• [Your instructions]: Transcribe the records below exactly as they appear, line for line.

• [Listed entries]:
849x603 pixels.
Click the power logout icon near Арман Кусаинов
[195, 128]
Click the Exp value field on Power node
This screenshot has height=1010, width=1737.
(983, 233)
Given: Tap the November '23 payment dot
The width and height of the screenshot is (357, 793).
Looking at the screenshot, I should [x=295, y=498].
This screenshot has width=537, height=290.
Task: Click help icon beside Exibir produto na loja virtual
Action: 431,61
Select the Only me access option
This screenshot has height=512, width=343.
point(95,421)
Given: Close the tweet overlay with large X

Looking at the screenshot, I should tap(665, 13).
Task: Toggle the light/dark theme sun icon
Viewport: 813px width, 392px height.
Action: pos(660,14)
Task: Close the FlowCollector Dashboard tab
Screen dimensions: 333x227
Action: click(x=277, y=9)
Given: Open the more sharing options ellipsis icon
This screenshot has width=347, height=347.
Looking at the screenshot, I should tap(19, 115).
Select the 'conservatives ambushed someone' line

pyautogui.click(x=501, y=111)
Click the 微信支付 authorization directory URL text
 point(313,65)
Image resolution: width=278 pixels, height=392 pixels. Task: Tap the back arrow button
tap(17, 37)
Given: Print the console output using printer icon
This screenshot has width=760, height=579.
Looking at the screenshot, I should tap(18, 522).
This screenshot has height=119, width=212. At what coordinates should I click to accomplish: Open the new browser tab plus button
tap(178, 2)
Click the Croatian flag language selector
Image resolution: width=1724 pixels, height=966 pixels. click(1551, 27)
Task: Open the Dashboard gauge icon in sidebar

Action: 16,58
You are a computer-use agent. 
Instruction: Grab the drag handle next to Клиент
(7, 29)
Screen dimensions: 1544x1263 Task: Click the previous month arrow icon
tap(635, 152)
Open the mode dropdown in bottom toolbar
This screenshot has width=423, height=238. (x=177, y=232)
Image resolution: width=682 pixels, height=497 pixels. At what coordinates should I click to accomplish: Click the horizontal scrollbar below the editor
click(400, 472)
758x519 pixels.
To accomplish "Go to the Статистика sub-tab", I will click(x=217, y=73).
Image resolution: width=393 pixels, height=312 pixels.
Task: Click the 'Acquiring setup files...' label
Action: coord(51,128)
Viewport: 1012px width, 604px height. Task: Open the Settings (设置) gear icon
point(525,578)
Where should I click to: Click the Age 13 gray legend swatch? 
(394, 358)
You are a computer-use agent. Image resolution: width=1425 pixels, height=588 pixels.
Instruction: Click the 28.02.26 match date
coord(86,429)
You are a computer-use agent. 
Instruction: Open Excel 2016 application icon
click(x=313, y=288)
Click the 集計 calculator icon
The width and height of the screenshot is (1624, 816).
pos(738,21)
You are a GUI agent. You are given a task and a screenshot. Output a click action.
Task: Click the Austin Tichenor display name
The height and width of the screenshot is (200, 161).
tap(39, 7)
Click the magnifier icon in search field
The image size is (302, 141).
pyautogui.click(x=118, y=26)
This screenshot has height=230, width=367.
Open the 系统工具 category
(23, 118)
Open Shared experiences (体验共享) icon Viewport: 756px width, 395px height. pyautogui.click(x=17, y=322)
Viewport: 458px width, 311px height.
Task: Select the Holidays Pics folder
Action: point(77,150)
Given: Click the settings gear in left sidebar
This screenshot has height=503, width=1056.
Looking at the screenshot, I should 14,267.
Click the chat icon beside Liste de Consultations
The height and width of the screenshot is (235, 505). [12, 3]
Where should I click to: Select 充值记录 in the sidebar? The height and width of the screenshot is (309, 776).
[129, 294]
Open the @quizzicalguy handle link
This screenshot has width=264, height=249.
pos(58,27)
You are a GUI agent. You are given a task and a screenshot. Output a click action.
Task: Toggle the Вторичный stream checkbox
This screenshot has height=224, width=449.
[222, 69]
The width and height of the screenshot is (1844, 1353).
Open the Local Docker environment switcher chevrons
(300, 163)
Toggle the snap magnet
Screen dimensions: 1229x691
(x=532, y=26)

• [Task solution]:
849x603 pixels.
Click the power logout icon near Арман Кусаинов
[195, 128]
Click the Exp value field on Power node
This screenshot has height=1010, width=1737.
(983, 233)
Given: Tap the November '23 payment dot
The width and height of the screenshot is (357, 793).
Looking at the screenshot, I should [x=295, y=498].
This screenshot has width=537, height=290.
Task: Click help icon beside Exibir produto na loja virtual
Action: 431,61
Select the Only me access option
This screenshot has height=512, width=343.
point(95,421)
Given: Close the tweet overlay with large X

Looking at the screenshot, I should tap(665, 13).
Task: Toggle the light/dark theme sun icon
Viewport: 813px width, 392px height.
Action: pos(660,14)
Task: Close the FlowCollector Dashboard tab
Screen dimensions: 333x227
Action: click(x=277, y=9)
Given: Open the more sharing options ellipsis icon
This screenshot has width=347, height=347.
Looking at the screenshot, I should tap(19, 115).
Select the 'conservatives ambushed someone' line

pyautogui.click(x=501, y=111)
Click the 微信支付 authorization directory URL text
 point(313,65)
Image resolution: width=278 pixels, height=392 pixels. Task: Tap the back arrow button
tap(17, 37)
Given: Print the console output using printer icon
This screenshot has width=760, height=579.
Looking at the screenshot, I should tap(18, 522).
This screenshot has height=119, width=212. At what coordinates should I click to accomplish: Open the new browser tab plus button
tap(178, 2)
Click the Croatian flag language selector
Image resolution: width=1724 pixels, height=966 pixels. click(1551, 27)
Task: Open the Dashboard gauge icon in sidebar

Action: 16,58
You are a computer-use agent. 
Instruction: Grab the drag handle next to Клиент
(7, 29)
Screen dimensions: 1544x1263 Task: Click the previous month arrow icon
tap(635, 152)
Open the mode dropdown in bottom toolbar
This screenshot has width=423, height=238. (x=177, y=232)
Image resolution: width=682 pixels, height=497 pixels. At what coordinates should I click to accomplish: Click the horizontal scrollbar below the editor
click(400, 472)
758x519 pixels.
To accomplish "Go to the Статистика sub-tab", I will click(x=217, y=73).
Image resolution: width=393 pixels, height=312 pixels.
Task: Click the 'Acquiring setup files...' label
Action: coord(51,128)
Viewport: 1012px width, 604px height. Task: Open the Settings (设置) gear icon
point(525,578)
Where should I click to: Click the Age 13 gray legend swatch? 
(394, 358)
You are a computer-use agent. Image resolution: width=1425 pixels, height=588 pixels.
Instruction: Click the 28.02.26 match date
coord(86,429)
You are a computer-use agent. 
Instruction: Open Excel 2016 application icon
click(x=313, y=288)
Click the 集計 calculator icon
The width and height of the screenshot is (1624, 816).
pos(738,21)
You are a GUI agent. You are given a task and a screenshot. Output a click action.
Task: Click the Austin Tichenor display name
The height and width of the screenshot is (200, 161).
tap(39, 7)
Click the magnifier icon in search field
The image size is (302, 141).
pyautogui.click(x=118, y=26)
This screenshot has height=230, width=367.
Open the 系统工具 category
(23, 118)
Open Shared experiences (体验共享) icon Viewport: 756px width, 395px height. pyautogui.click(x=17, y=322)
Viewport: 458px width, 311px height.
Task: Select the Holidays Pics folder
Action: point(77,150)
Given: Click the settings gear in left sidebar
This screenshot has height=503, width=1056.
Looking at the screenshot, I should 14,267.
Click the chat icon beside Liste de Consultations
The height and width of the screenshot is (235, 505). [12, 3]
Where should I click to: Select 充值记录 in the sidebar? The height and width of the screenshot is (309, 776).
[129, 294]
Open the @quizzicalguy handle link
This screenshot has width=264, height=249.
pos(58,27)
You are a GUI agent. You are given a task and a screenshot. Output a click action.
Task: Toggle the Вторичный stream checkbox
This screenshot has height=224, width=449.
[222, 69]
The width and height of the screenshot is (1844, 1353).
Open the Local Docker environment switcher chevrons
(300, 163)
Toggle the snap magnet
Screen dimensions: 1229x691
(x=532, y=26)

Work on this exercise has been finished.